WonderWoop · 05/12/2022 21:30

@Soapboxqueen it would be worth understanding both the product fees and the ERC. It could be one has a fee of £2k and the other no fee. It would make a difference in the comparison.

Soapboxqueen · 05/12/2022 23:03

@WonderWoop that's good to know.

The mortgage advisor has gone away to find the best deals for us (we have an odd income arrangement so need the help) but I will defo ask when he comes back with some options.

OP posts:
Margo34 · 07/12/2022 09:51

I'd fix personally, for consistent payments going out each month and knowing where I am in terms of budgeting for all the other rising costs coming up like utilities and food prices etc etc.
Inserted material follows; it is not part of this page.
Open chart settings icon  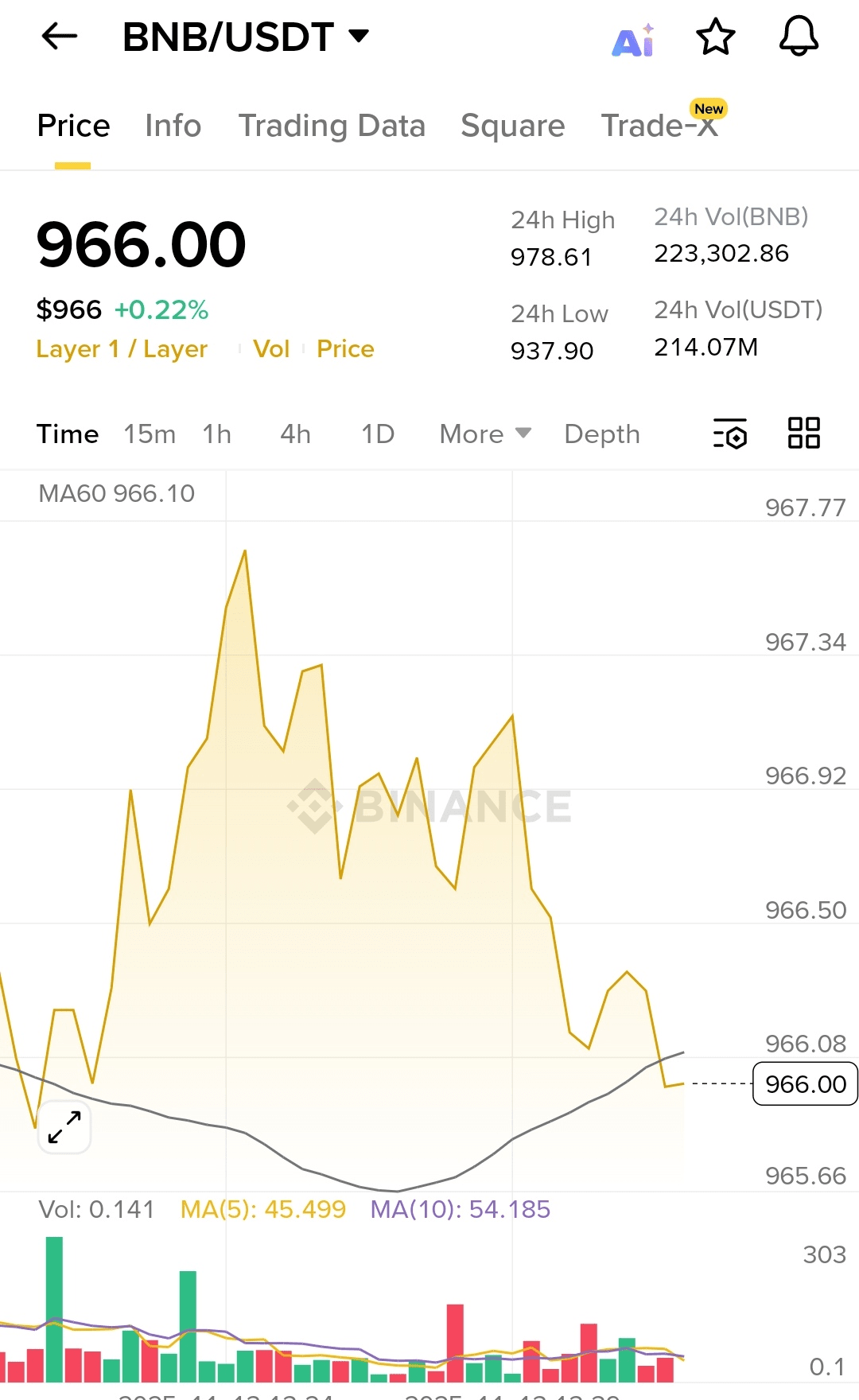[x=730, y=434]
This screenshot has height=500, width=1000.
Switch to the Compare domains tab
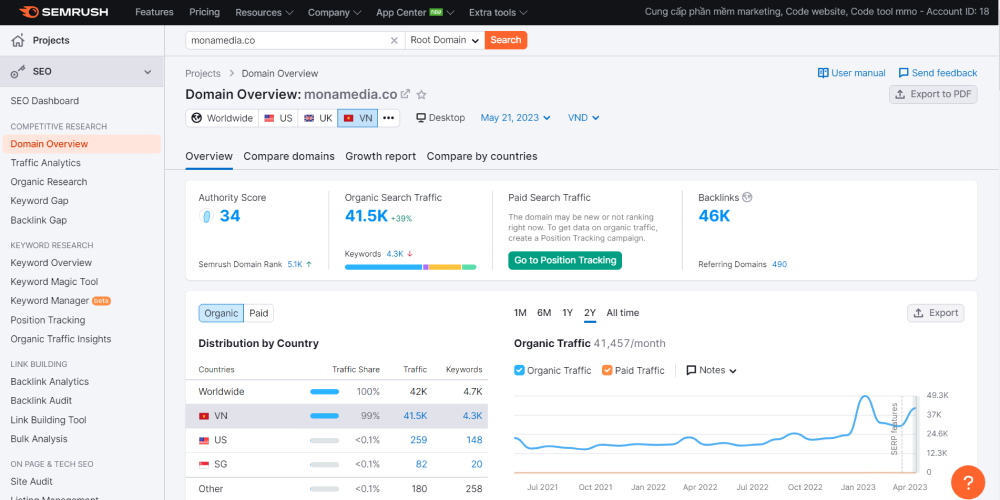pyautogui.click(x=288, y=156)
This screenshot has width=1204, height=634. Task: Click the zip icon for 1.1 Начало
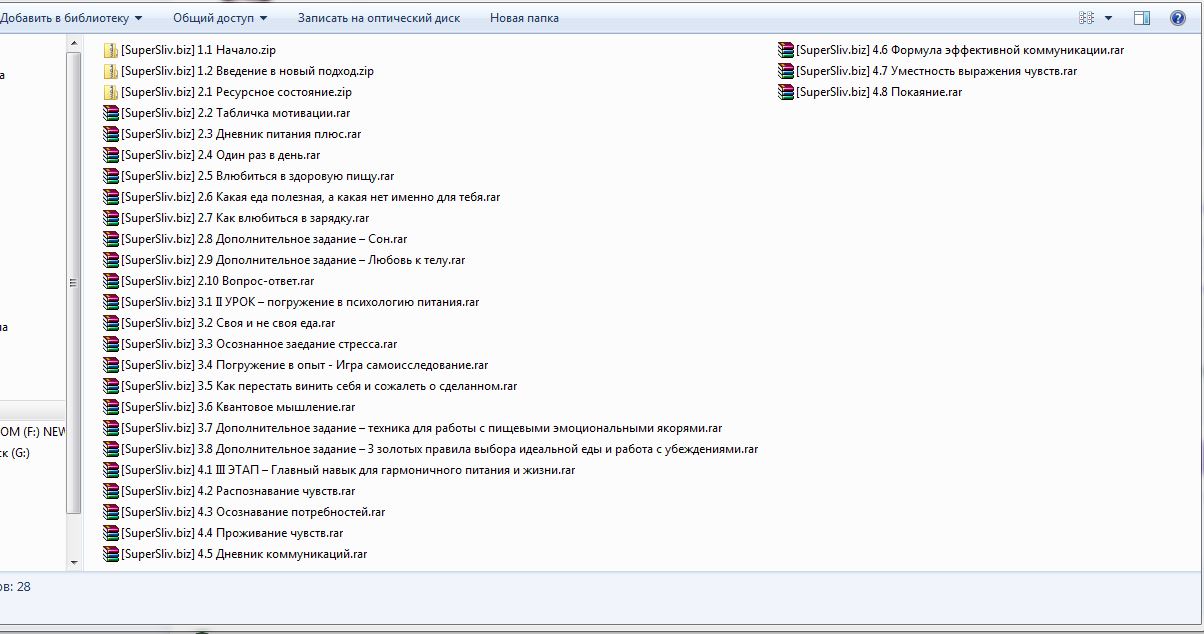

If you can afford to absorb increases on a tracker to say 8% as you suggest - can you put this into mortgage as overpayments while you can? Gives you the flexibility to cut down overpayments as other costs spiral if you need to. Check what overpayments are allowed under your mortgage policy.

NoSquirrels · 07/12/2022 09:56

That’s a relatively small difference between the tracker and the fixed, you’re only wanting a 2-year term and it’s a pretty large mortgage. I think I’d fix if I were you. It’s unlikely the base rate will go down in the next 6 months, more likely to go up. Then it could stay high for a little while. So even if it does drop a bit within 2 years, you’re not ‘overpaying’ for long and you have some certainty.